Waka Flocka Flame knows the way to a woman’s heart.
“Girl,” he rapped in “No Hands,” his hit single, “the way you movin’ got me in a trance/ DJ turn me up ladies this yo jam/ Imma sip Moscato and you gonna lose them pants.”
As those following the tremors of hip-hop’s acquisitive passions have recently noted, Moscato, a sweet white wine, has replaced Cristal champagne as the conspicuous consumption beverage du jour. Drake has both rapped about the wine and was photographed at his birthday party last year posing with a bottle of the stuff. Lil’ Kim and Kanye West are fans. With such celebrated advocates, sales have skyrocketed: According to Nielsen data, Moscato sales rose more than 70 percent in 2011, stopping at the $300 million mark, and Wine Market Council, an industry research group, estimated that even if sales in 2012 decrease by half, Moscato would still replace Sauvignon Blanc and White Zinfandel to become America’s sixth most popular varietal.

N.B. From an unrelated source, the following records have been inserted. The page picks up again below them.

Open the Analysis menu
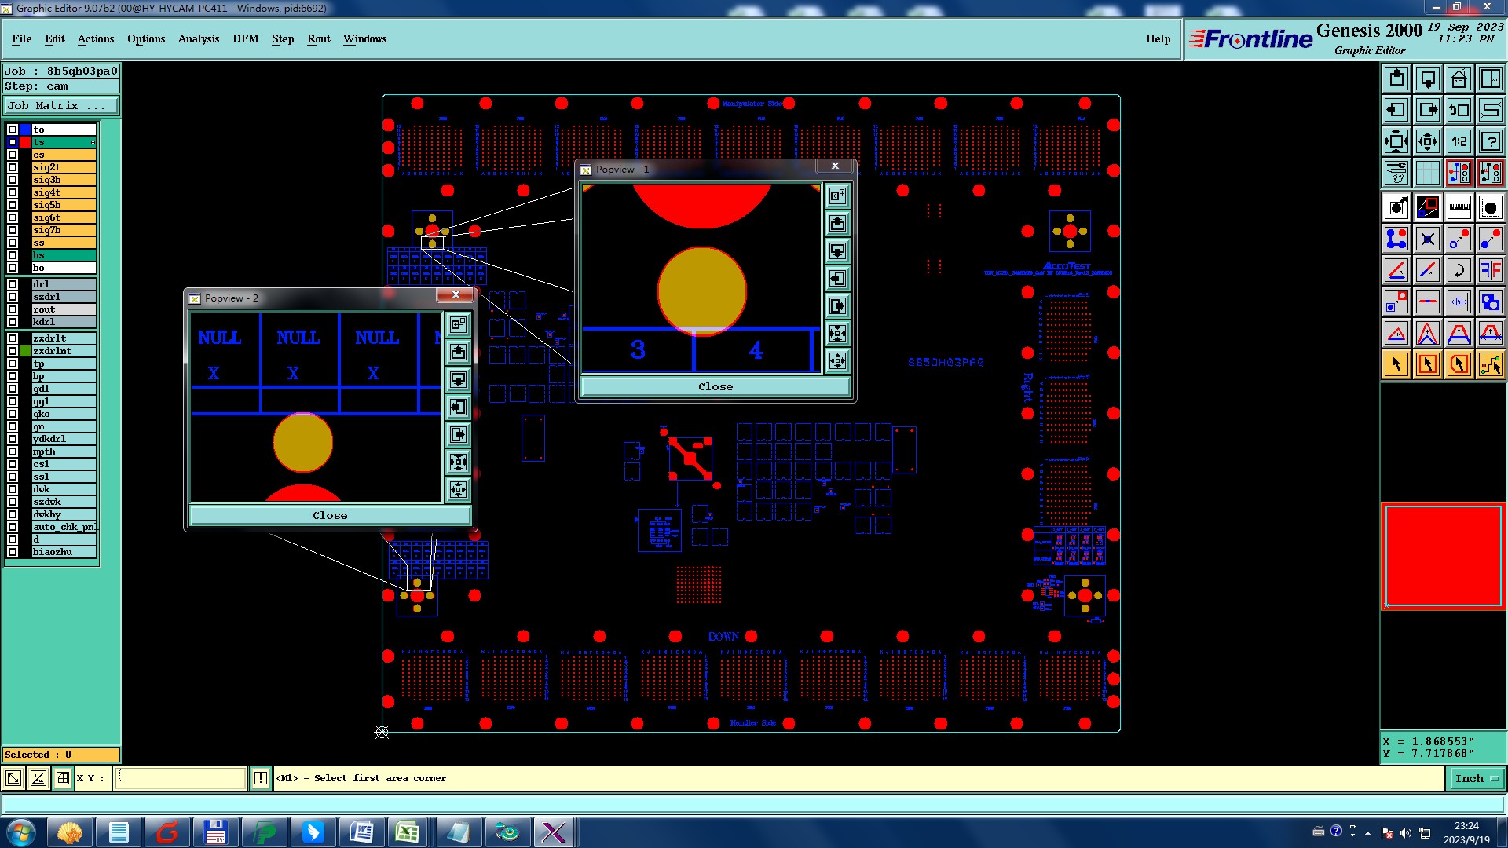The height and width of the screenshot is (848, 1508). click(198, 38)
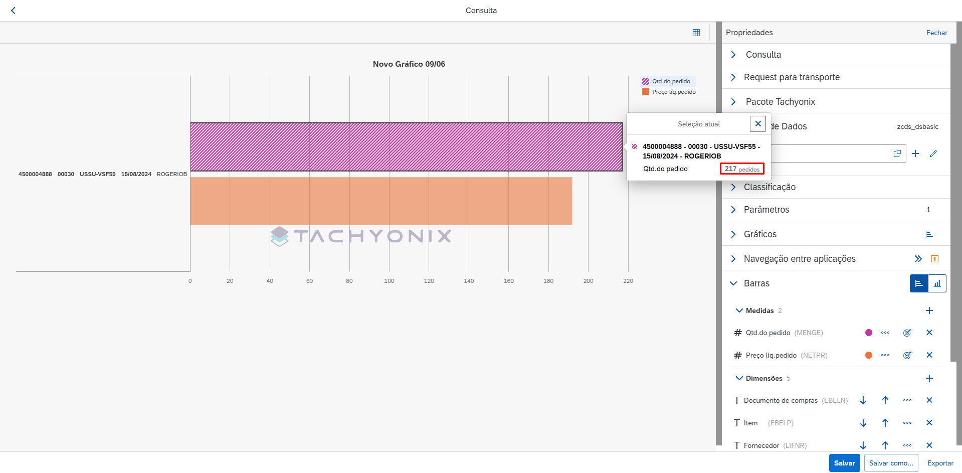962x473 pixels.
Task: Add a new measure with plus icon
Action: pyautogui.click(x=929, y=310)
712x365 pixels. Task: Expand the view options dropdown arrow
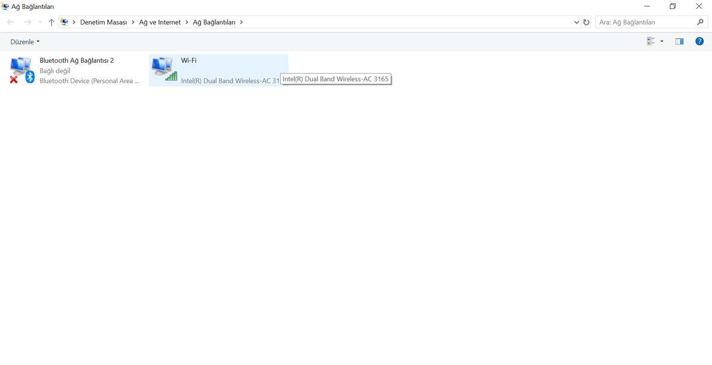pos(662,42)
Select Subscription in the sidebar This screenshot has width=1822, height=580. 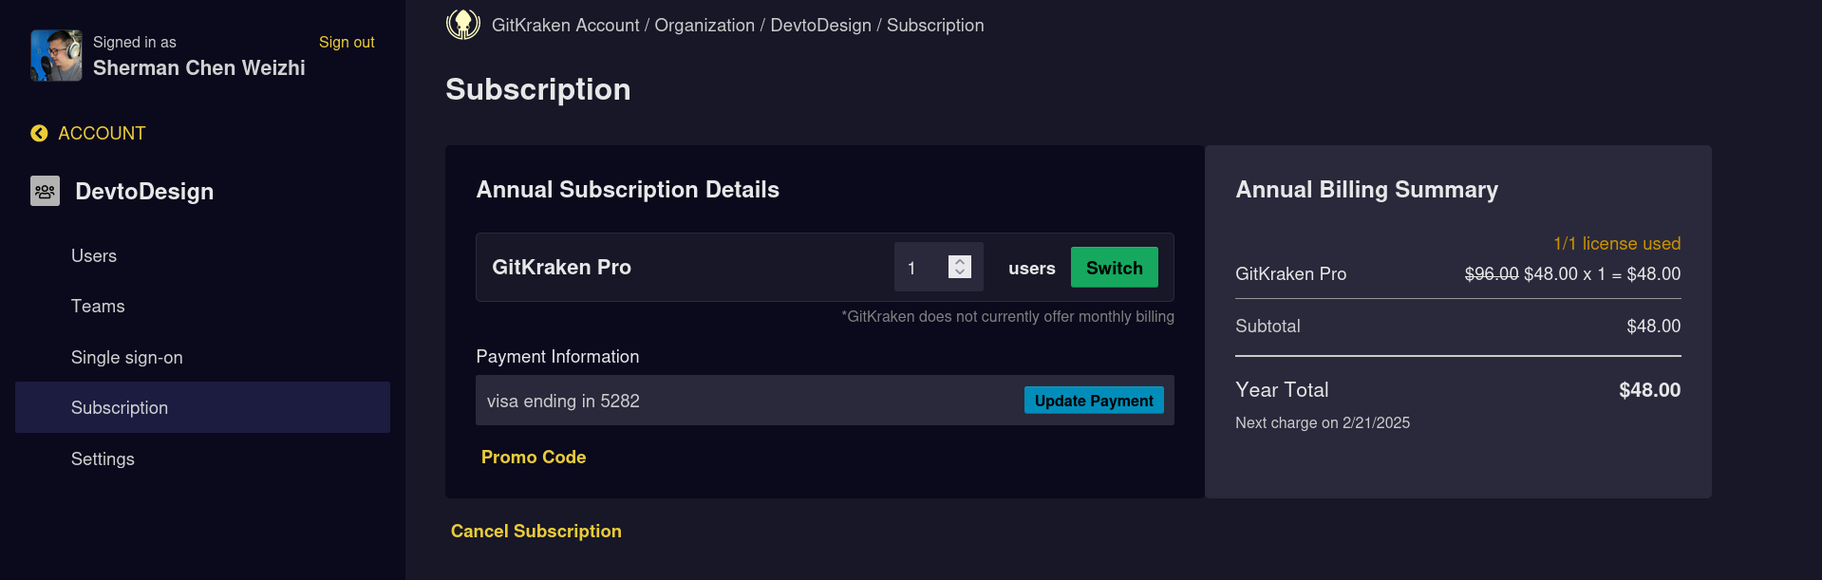point(120,408)
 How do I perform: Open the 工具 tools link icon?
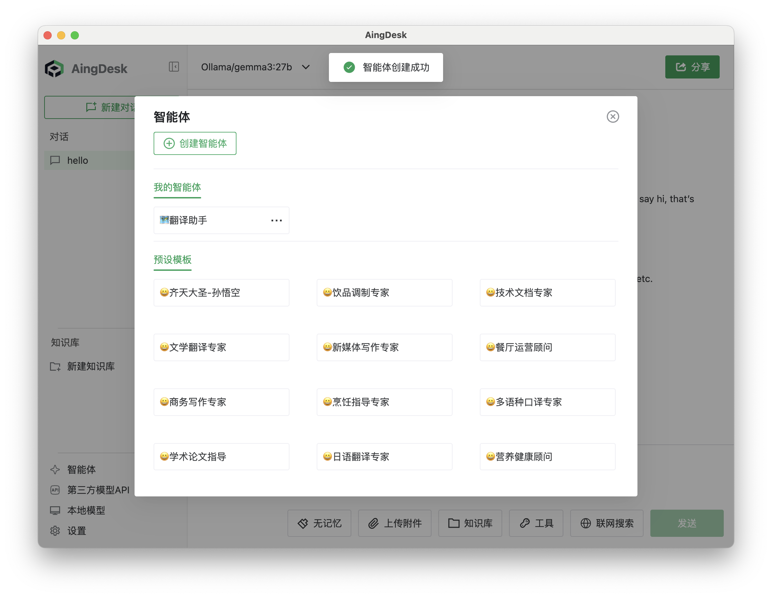525,523
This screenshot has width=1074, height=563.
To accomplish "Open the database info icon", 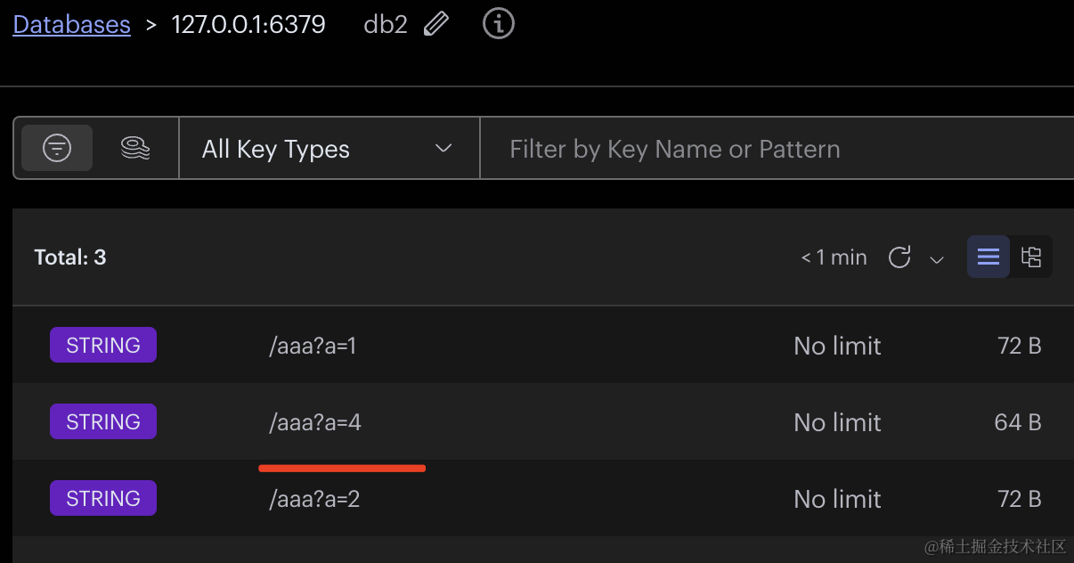I will click(499, 24).
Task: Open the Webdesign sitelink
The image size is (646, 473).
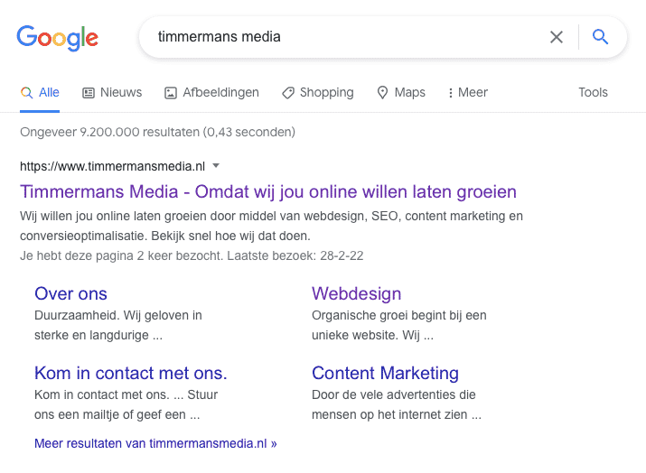Action: pyautogui.click(x=356, y=293)
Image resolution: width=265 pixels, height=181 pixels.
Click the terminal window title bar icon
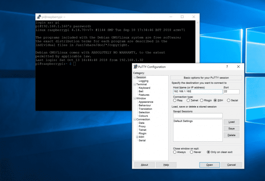38,17
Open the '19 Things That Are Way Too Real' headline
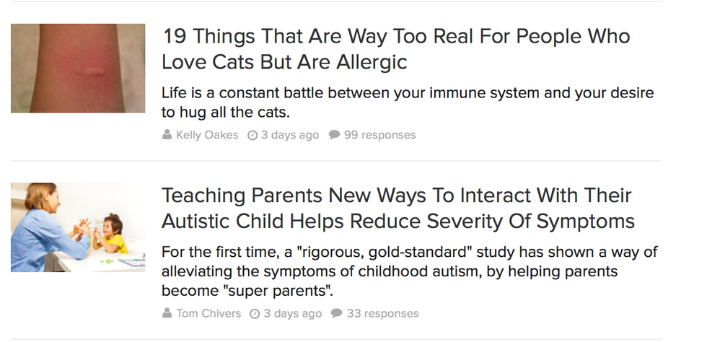This screenshot has height=342, width=707. (395, 49)
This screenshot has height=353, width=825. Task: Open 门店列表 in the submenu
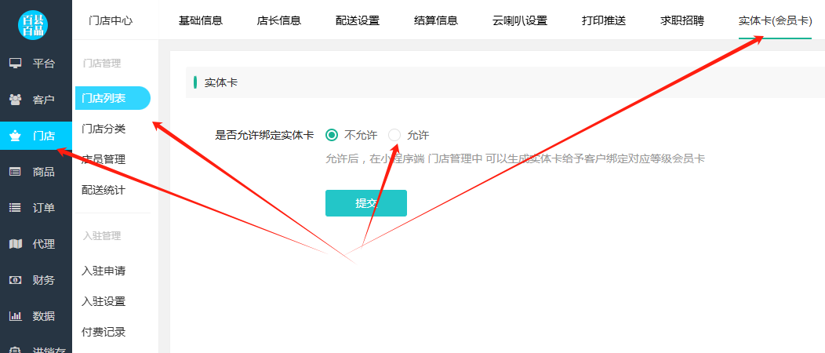point(104,98)
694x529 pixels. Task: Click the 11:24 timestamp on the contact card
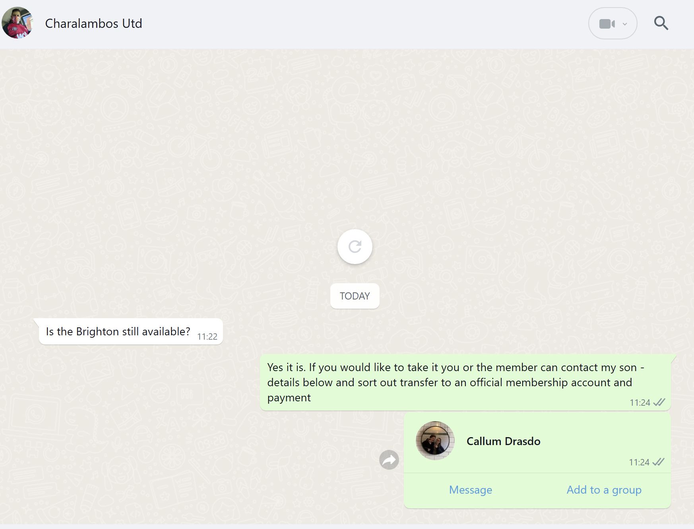tap(639, 462)
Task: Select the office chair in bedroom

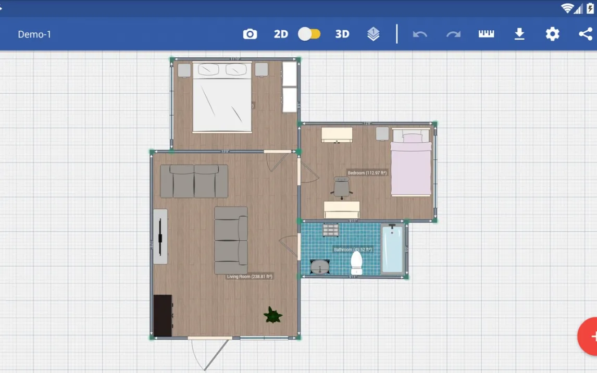Action: coord(341,188)
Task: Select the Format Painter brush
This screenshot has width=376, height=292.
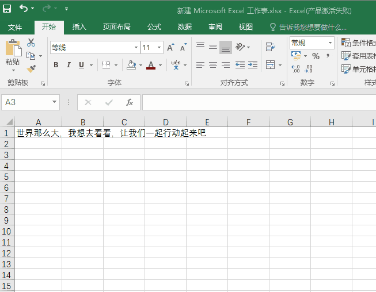Action: [x=31, y=68]
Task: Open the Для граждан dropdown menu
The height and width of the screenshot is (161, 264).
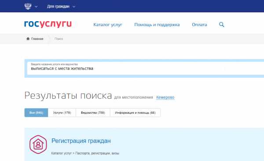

Sales, however, are showing no sign of slowing down. With summer fast approaching, said David Levy, marketing manager of Royal Wine—a New York-based manufacturer, importer, and distributor of kosher wines—Moscato is likely to be even more in demand. “It’s got a lot of fruit to it,” said Levy, “it’s got a lot of sweetness to it, it’s a great wine for barbecues. We’re excited.”
As well they should be: Royal Wine imports Moscato made by Italian kosher winemaker Bartenura, the market’s leading premium imported brand. Bartenura now has thousands of followers on Twitter, and sales, Levy said, are “outperforming” expectations. According to some reports, it’s expected to sell more than 400,000 cases this year, a record number for a kosher wine. The number is even more significant as most of those newcomers who seek out Bartenura’s easily recognizable blue bottle have no idea the winery is named after a 15th-century Italian scholar of the Mishnah.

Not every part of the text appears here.